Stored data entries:
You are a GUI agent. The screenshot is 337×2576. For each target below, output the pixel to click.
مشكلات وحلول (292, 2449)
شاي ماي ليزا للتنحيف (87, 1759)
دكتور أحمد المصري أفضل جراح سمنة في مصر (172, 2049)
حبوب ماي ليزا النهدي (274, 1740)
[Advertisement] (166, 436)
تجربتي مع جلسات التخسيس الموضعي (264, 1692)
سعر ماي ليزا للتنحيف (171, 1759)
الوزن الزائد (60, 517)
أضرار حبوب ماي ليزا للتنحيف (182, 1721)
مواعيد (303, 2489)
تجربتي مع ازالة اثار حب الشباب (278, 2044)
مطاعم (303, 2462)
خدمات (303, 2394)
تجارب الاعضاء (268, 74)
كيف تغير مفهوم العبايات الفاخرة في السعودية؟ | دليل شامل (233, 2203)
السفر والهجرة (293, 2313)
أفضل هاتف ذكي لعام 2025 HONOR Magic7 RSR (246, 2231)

## Problem
Retype the records above in full. Every word should match.

## Response to the task
You are a GUI agent. The screenshot is 337×2576. For each target below, output the pixel to click.
مشكلات وحلول (292, 2449)
شاي ماي ليزا للتنحيف (87, 1759)
دكتور أحمد المصري أفضل جراح سمنة في مصر (172, 2049)
حبوب ماي ليزا النهدي (274, 1740)
[Advertisement] (166, 436)
تجربتي مع جلسات التخسيس الموضعي (264, 1692)
سعر ماي ليزا للتنحيف (171, 1759)
الوزن الزائد (60, 517)
أضرار حبوب ماي ليزا للتنحيف (182, 1721)
مواعيد (303, 2489)
تجربتي مع ازالة اثار حب الشباب (278, 2044)
مطاعم (303, 2462)
خدمات (303, 2394)
تجارب الاعضاء (268, 74)
كيف تغير مفهوم العبايات الفاخرة في السعودية؟ | دليل شامل (233, 2203)
السفر والهجرة (293, 2313)
أفضل هاتف ذكي لعام 2025 HONOR Magic7 RSR (246, 2231)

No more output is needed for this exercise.